Todo comenzó cuando Saskia Niño de Rivera compartió en la plataforma X (antes Twitter) un video del discurso de Lilly Téllez en la tribuna. En el clip, la senadora aparece pidiendo confirmación sobre el nombre del alcalde antes de corear “¡Que viva Carlos Manzo!”.
La activista acompañó el video con el mensaje:
“Palera creo que le dicen a Lilly.”
El comentario desató una respuesta inmediata de la legisladora del PAN, quien escribió:
“Mataron al asesino de Carlos Manzo, pero ya puedes preparar tu entrevista al asesino del asesino. Para que sigas lucrando con el morbo.”
Con esas palabras, Téllez acusó a Niño de Rivera —cofundadora de la organización Reinserta y habitual comentarista de temas de seguridad— de “lucrar con el morbo” en casos de alto impacto mediático.

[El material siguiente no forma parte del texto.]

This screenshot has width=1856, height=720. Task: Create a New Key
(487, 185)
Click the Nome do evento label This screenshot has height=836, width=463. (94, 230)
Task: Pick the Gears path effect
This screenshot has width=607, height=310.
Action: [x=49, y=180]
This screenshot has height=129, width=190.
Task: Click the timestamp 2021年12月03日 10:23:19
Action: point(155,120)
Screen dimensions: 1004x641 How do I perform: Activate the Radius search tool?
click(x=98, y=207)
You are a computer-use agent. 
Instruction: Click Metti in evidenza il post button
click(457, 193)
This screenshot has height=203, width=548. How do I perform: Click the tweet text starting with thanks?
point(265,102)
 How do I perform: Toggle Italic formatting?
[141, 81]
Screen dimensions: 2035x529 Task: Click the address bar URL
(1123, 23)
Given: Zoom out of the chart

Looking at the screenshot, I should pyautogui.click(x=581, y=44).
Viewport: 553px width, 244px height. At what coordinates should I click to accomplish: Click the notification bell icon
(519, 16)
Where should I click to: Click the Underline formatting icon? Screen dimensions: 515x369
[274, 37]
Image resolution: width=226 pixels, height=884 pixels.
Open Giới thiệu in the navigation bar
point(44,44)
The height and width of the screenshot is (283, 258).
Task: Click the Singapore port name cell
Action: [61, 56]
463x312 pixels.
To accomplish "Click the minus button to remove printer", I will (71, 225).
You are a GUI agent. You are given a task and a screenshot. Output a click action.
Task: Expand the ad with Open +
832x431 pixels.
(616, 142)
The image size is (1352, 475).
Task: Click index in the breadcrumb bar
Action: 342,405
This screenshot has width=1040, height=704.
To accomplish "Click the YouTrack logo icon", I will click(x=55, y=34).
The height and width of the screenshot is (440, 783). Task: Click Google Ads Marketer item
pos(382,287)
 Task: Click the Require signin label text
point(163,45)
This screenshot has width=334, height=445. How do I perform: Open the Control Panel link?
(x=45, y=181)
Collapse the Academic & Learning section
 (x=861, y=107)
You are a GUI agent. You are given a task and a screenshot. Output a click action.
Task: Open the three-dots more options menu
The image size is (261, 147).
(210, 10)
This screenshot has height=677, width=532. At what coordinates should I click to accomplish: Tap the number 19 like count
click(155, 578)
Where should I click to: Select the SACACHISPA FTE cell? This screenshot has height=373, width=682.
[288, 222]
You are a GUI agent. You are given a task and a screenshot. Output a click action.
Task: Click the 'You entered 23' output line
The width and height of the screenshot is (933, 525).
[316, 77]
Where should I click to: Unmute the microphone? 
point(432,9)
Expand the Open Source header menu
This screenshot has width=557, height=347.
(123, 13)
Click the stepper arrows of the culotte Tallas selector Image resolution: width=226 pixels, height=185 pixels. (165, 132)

El intercambio rápidamente se volvió viral, generando debate entre simpatizantes de ambas figuras. Algunos usuarios defendieron a Téllez, señalando que la crítica de Niño de Rivera fue “innecesaria” y “moralista”; otros consideraron que la senadora evidenció falta de preparación y que su respuesta fue “desproporcionada y violenta”.
Contexto breve del caso
Carlos Manzo, alcalde de Uruapan, fue asesinado el 1 de noviembre. Su muerte ha desatado una ola de condenas y reclamos por la violencia en Michoacán. Téllez aprovechó la sesión del Senado para responsabilizar al gobierno federal de la inseguridad en el país, en un discurso donde también lanzó insultos contra legisladores de Morena.
El enfrentamiento entre Téllez y Niño de Rivera se inscribe en un clima político polarizado donde los temas de violencia y justicia suelen derivar en disputas personales.
Analistas señalan que el choque exhibe dos posturas opuestas: la de Téllez, que apela al discurso combativo desde la oposición, y la de Niño de Rivera, que exige coherencia y sensibilidad en quienes utilizan tragedias para hacer política.
Hasta el momento, ninguna de las dos ha emitido un nuevo pronunciamiento. Sin embargo, el episodio reafirma la tendencia de que los debates sobre seguridad y víctimas en México terminan desplazados por la confrontación entre figuras públicas.